TOKYO -- The growing number of coronavirus cases in Japan has brought the country's limited testing into question, with a policy designed to prevent patients with mild cases from flooding hospitals possibly undermining its ability to effectively respond to the outbreak.
Extensive testing to gauge the extent of an outbreak is viewed as crucial to formulating an effective response, and the government is facing growing calls to adjust the rules so that not all who test positive do not have to be quarantined at hospitals.
A study by researchers at Oxford University shows especially extensive screening in South Korea and Australia, with 6,148 and 4,473 tests per million people, respectively, as of March 20. Germany had conducted 2,023 tests per million as of March 15 -- 17 times more than Japan's 118 as of March 19.
Prime Minister Shinzo Abe had said Japan would ramp up its polymerase chain reaction, or PCR, testing capacity to 8,000 per day by the end of March. Yet the country now carries out fewer than 2,000 a day, with the cumulative total reaching about 54,000 on Sunday. Germany, by comparison, had already conducted 167,000 by March 15, covering a larger share of its smaller population.
A key difference lies in the two nations' handling of positive tests. In Germany, those who have COVID-19 but show no symptoms are told to isolate themselves at home.
In contrast, Japanese law requires everyone who tests positive -- even patients with mild or no symptoms -- to be admitted to hospitals, essentially quarantining them to keep the infection from spreading.
The health ministry worried that casting too wide a screening net with this policy would leave hospitals packed with coronavirus cases along with false positives, overwhelming the medical system.
The ministry said on March 1 that if hospitals become too full to accept critically ill patients, people confirmed to have the virus but who have mild symptoms will be directed to stay home. A month later, the ministry has yet to indicate whether that point has been reached, nor has it given any specific criteria for when to make the switch.
As a result, hospitals have continued admitting all coronavirus cases, and Tokyo is running low on beds at facilities certified to handle infectious disease patients.
Japan has seen relatively few coronavirus-related deaths so far, but the outbreak is gaining momentum. As more patients crop up who cannot be linked to known cases, more widespread testing will be vital to curbing the spread of the virus.
"Our key message is: test, test, test. This is a serious disease," Tedros Adhanom Ghebreyesus, director-general of the World Health Organization, said in a mid-March news briefing.
"There's no point in checking the entire population, but [Japan] should expand its testing regime so it can check suspicious cases quickly," said Kenji Shibuya, a professor at King's College London and a senior adviser to the WHO director-general.

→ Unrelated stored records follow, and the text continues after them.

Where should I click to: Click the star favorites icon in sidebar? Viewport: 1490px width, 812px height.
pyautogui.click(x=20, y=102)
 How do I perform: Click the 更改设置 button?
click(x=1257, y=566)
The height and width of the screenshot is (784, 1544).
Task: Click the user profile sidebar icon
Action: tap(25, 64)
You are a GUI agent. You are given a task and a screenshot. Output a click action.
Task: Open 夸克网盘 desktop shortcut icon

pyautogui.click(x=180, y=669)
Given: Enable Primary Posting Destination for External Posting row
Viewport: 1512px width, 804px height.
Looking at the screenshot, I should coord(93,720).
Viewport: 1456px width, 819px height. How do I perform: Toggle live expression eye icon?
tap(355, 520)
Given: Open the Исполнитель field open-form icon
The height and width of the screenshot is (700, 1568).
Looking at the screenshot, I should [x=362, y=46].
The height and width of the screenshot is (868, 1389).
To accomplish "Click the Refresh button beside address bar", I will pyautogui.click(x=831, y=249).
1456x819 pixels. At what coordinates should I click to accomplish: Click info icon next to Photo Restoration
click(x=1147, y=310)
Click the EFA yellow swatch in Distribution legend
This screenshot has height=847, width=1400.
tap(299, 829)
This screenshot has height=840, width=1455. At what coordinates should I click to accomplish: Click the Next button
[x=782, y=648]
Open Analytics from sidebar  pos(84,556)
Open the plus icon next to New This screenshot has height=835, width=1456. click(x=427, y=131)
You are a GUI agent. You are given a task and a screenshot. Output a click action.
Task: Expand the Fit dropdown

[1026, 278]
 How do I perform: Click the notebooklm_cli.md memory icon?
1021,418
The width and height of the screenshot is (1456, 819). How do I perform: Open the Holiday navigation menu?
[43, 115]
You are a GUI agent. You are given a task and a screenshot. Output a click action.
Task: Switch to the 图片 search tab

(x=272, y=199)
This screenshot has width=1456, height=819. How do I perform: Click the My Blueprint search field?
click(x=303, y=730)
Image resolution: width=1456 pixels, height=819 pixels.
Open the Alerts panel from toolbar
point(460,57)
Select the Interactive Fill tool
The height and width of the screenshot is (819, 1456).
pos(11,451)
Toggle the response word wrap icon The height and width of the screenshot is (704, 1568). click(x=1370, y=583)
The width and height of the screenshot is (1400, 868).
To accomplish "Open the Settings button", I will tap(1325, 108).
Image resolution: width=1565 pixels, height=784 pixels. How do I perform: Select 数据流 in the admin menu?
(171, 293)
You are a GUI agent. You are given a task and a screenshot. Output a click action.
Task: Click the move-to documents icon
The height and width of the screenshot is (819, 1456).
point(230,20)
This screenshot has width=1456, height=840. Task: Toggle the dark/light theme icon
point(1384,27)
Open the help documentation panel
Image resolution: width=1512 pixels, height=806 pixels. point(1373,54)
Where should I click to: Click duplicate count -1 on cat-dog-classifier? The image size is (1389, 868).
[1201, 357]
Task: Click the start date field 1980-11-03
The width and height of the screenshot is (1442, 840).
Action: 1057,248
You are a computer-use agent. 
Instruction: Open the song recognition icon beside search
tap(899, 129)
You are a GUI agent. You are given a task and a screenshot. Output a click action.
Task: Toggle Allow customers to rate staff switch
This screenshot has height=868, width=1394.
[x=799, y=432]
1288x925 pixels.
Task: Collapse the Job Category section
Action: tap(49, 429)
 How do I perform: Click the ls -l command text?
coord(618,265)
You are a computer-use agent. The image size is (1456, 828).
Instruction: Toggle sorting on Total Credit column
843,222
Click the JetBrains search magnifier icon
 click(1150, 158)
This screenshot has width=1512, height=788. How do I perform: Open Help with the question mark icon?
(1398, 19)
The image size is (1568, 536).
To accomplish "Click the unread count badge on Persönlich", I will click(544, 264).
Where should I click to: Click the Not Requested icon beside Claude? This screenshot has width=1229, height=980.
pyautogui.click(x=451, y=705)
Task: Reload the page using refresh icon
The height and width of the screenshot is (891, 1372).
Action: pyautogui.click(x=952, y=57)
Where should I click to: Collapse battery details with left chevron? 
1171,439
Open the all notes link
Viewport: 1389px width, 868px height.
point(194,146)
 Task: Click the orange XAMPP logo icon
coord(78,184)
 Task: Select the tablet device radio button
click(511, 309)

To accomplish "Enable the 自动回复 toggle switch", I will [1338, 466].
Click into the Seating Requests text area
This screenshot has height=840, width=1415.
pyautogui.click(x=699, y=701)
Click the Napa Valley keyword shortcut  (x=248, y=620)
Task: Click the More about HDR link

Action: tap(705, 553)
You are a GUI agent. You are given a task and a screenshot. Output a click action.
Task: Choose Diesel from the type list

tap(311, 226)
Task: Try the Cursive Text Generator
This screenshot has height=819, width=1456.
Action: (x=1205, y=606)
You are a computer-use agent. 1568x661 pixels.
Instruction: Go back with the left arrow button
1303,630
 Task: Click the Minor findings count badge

Some countries are adopting simpler screening methods that are quicker than the time-consuming PCR method. South Korea and the U.S. have set up drive-thru facilities to test large numbers of people efficiently.
Japan may also have lessons to learn from how hard-hit countries are handling the sudden extra burden on their health care systems.
New York City's famed Central Park has been enlisted in the battle against COVID-19, as a 68-bed field hospital with a 10-bed intensive care unit opened there Tuesday. New York state, which has seen more than 76,000 coronavirus cases and just over 1,700 deaths, aims to more than double its capacity to 140,000 beds.
The hospital ship USNS Comfort docked in Manhattan on Monday. The 1,000-bed vessel will take critically ill patients without COVID-19 infections to give hospitals more breathing room to handle the outbreak. The state has also asked retired medical professionals to join the fight.
In Europe, the U.K. military converted a London convention center into a 4,000-bed hospital in nine days as the outbreak there picks up steam. Milan has set up a field hospital at the city fairgrounds with 200 beds and a 24-hour intensive care unit.
France is easing pressure on facilities in Paris and eastern France, where the outbreak is concentrated, by using its air force and high-speed TGV trains to transport patients to other regions and neighboring countries.
Germany -- which has the world's fifth-highest number of reported cases but a markedly low death rate at just over 800 -- is using spare capacity to help out neighbors that are faring worse, accepting patients from northern Italy and France.